The analysts noted that one reason behind the higher sales of older flats may be that the price expectation gap between buyers and sellers could have narrowed, as prices of older flats had been moderating over the years.

“In Q1 2019, the average price of older flats declined about 6 per cent when compared to Q1 2017, and around 7 per cent when compared to Q1 2018.”

Secondly, there could be more flats growing older, resulting in more transactions in general, the analysts said.

Older flats that are currently transacted also tend to be smaller than flats between 20 and less than 40 years old, the report stated.

For instance, older four-room standard flats sold in Q1 averaged around 90 square metres (sq m), smaller than younger flats that averaged around 99 sq m. Similarly, older five-room standard flats were around 119 sqm, smaller than the average 124 sq m for flats between 20 and less than 40 years old, OrangeTee & Tie said.

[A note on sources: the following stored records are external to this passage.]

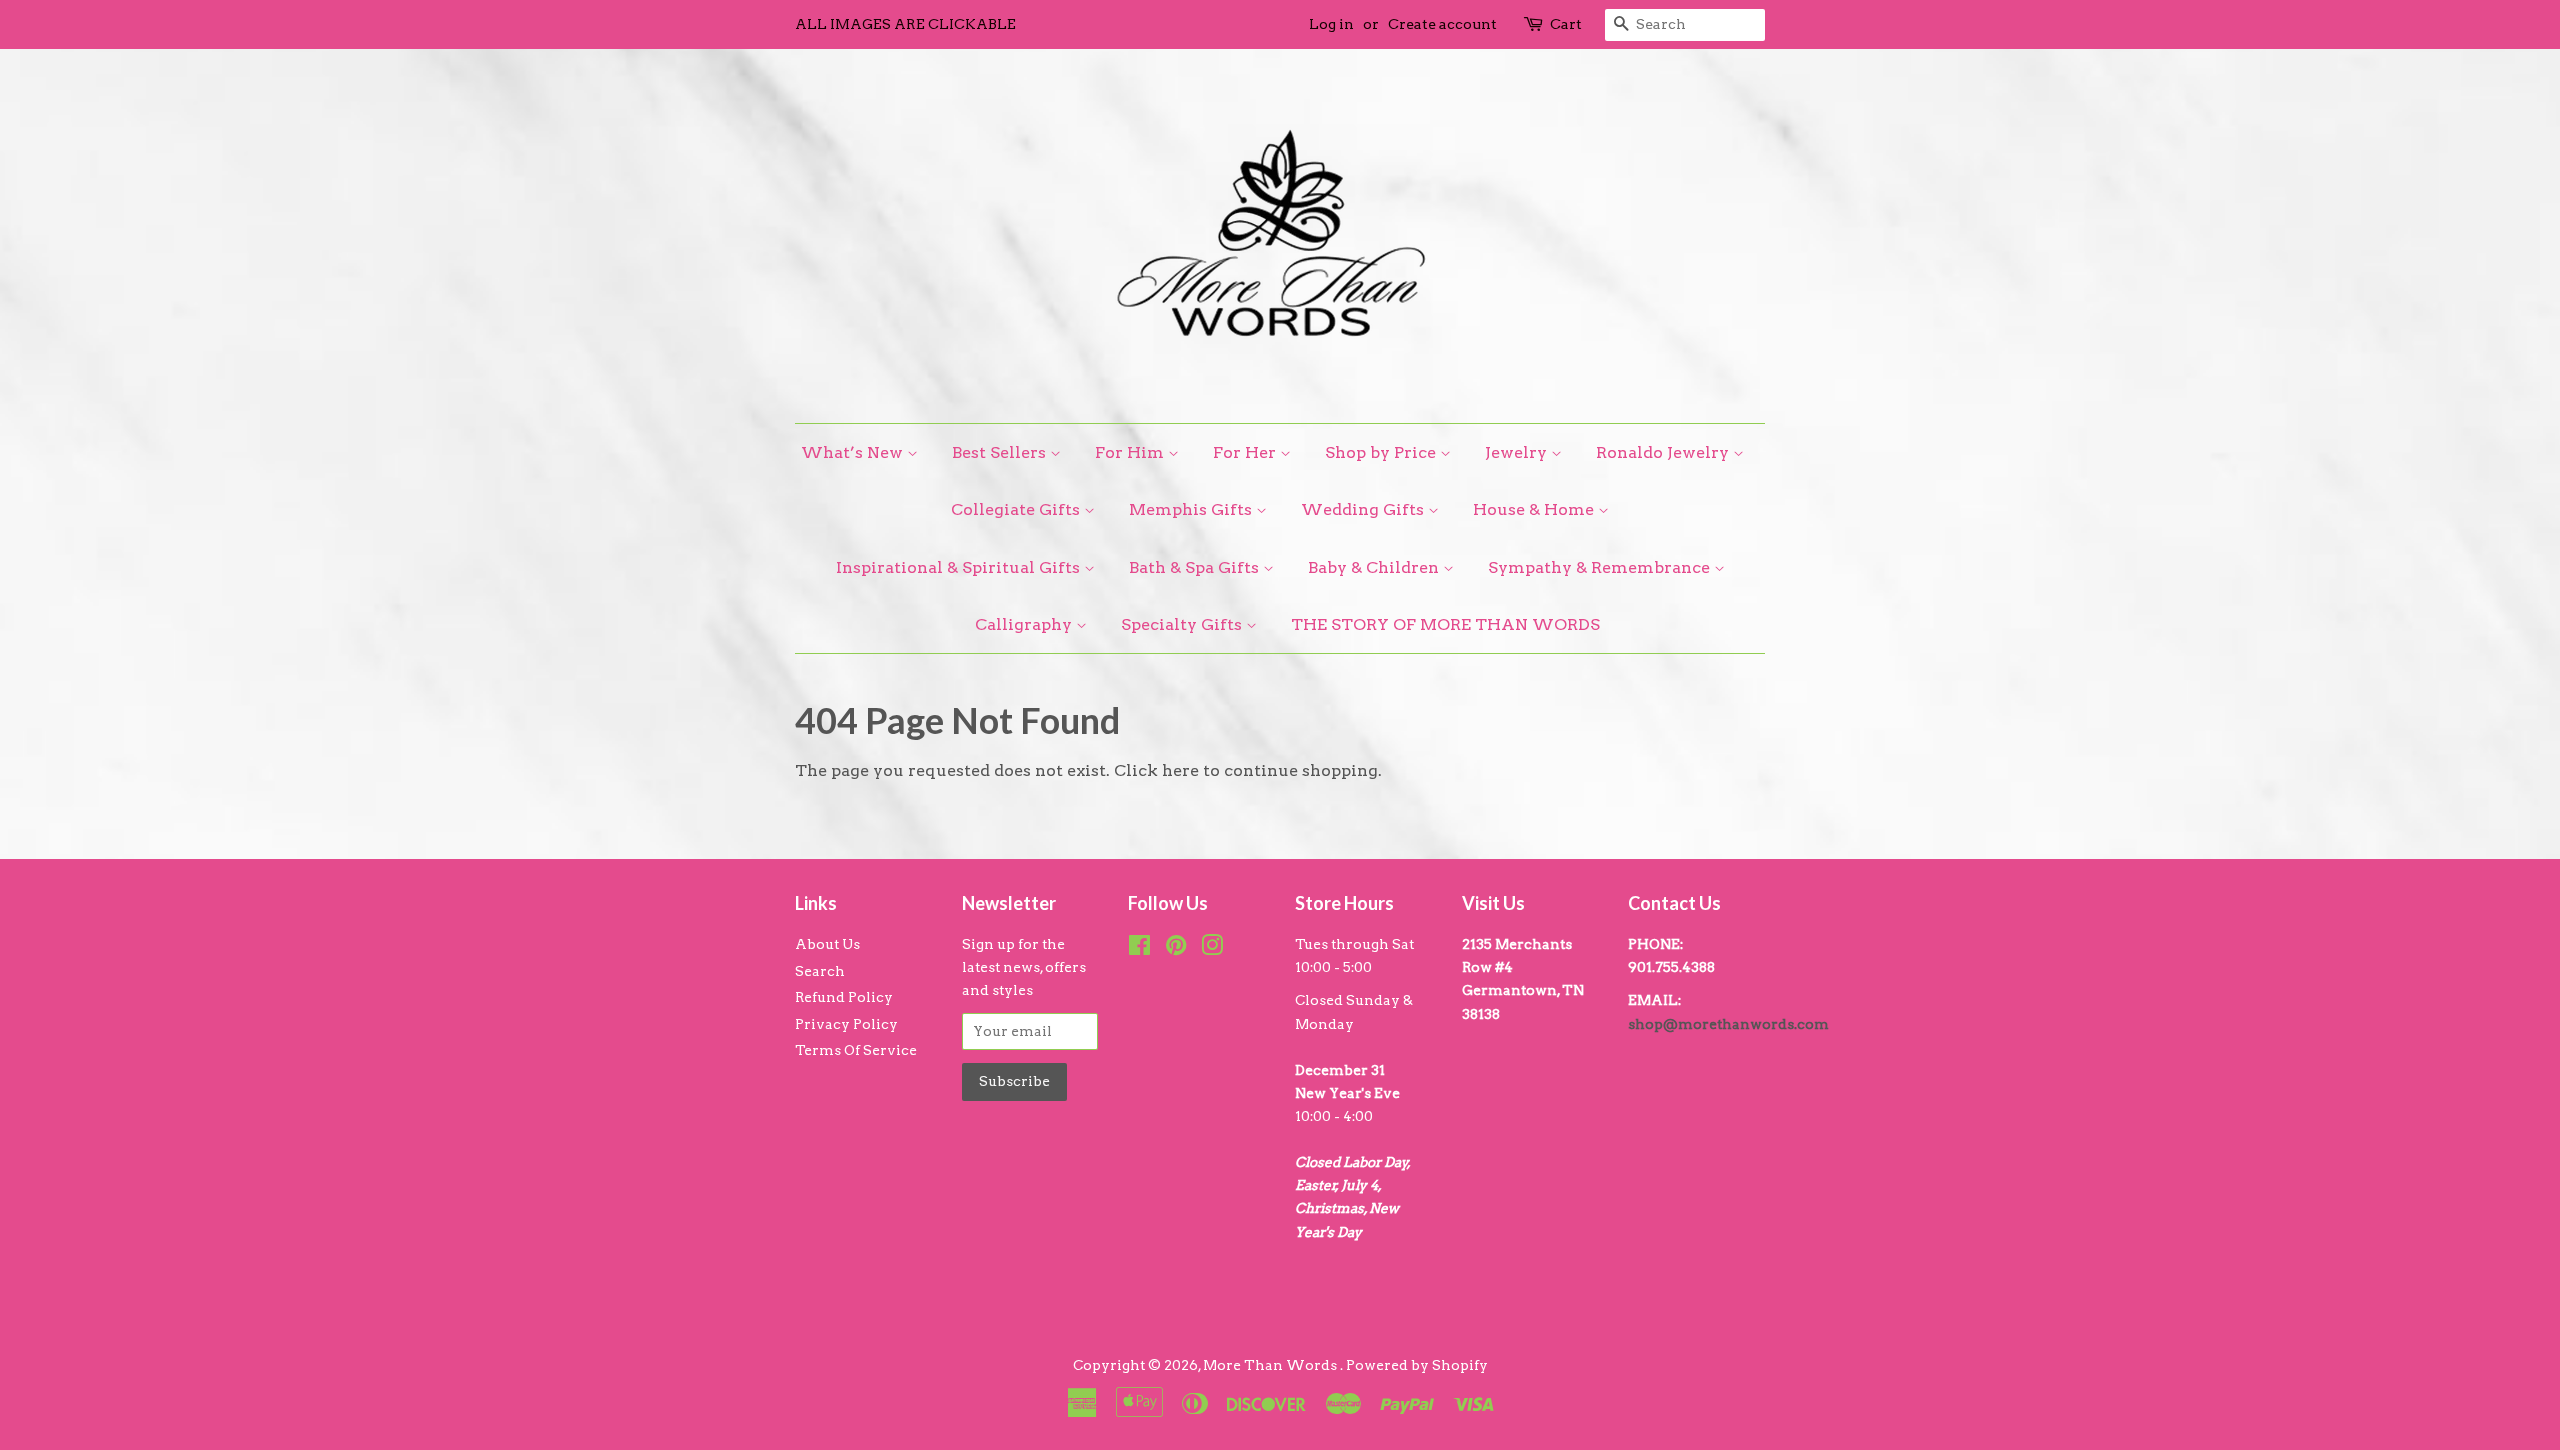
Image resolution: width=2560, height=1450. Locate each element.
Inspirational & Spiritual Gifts (960, 567)
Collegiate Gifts (1017, 509)
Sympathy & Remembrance (1601, 567)
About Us (827, 944)
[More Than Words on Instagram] (1212, 949)
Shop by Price (1382, 452)
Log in (1331, 24)
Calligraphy (1025, 624)
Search (820, 971)
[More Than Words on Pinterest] (1176, 949)
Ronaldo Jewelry (1664, 452)
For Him (1131, 452)
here (1180, 770)
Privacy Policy (846, 1024)
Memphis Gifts (1192, 509)
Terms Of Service (856, 1050)
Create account (1442, 24)
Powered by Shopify (1417, 1365)
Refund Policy (844, 997)
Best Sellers (1001, 452)
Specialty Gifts (1183, 624)
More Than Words (1271, 1365)
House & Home (1535, 509)
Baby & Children (1375, 567)
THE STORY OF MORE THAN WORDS (1445, 624)
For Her (1246, 452)
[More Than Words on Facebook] (1139, 949)
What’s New (854, 452)
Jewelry (1518, 452)
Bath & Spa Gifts (1196, 567)
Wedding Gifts (1364, 509)
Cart (1566, 24)
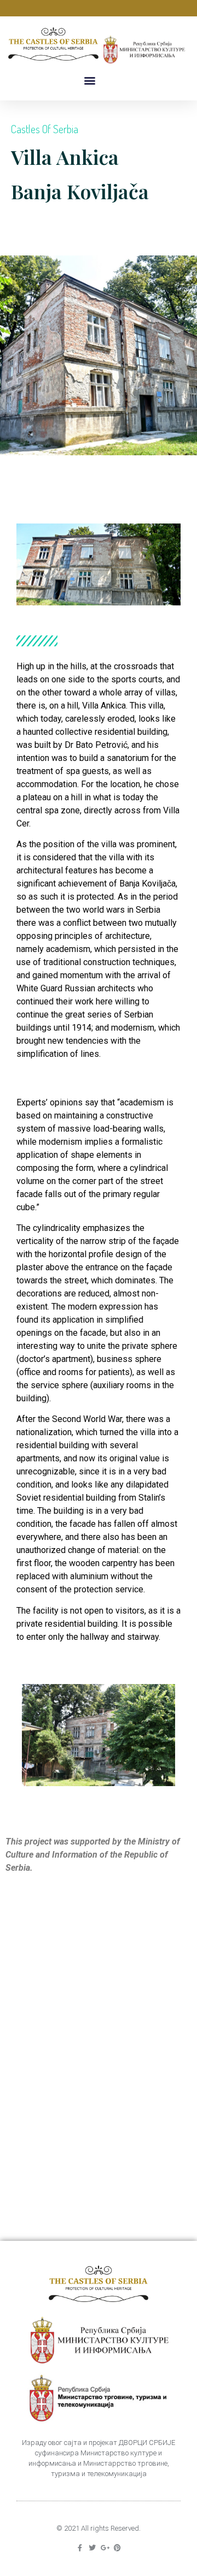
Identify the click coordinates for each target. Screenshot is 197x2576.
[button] (89, 81)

Smaller older flats in turn translate to a lower price quantum and better price affordability. Given their lower price tags, some buyers may now view older flats to be of good value for money, the analysts explained.

Lastly, the announcement of the Voluntary Early Redevelopment Scheme (VERS) and Home Improvement Programme (HIP II), and possibly some policy tweaks to allow buyers to use more Central Provident Funds (CPF) to purchase older flats,
may also have started to instil some market confidence in these flats, the report highlighted.

Overall, researchers at OrangeTee & Tie anticipate that HDB resale volume may rise in tandem with more flats reaching their five-year MOP (minimum occupation period) this year.

They also expect resale prices to continue to stabilise as the HDB price index declined marginally by 0.3 per cent in the first quarter this year.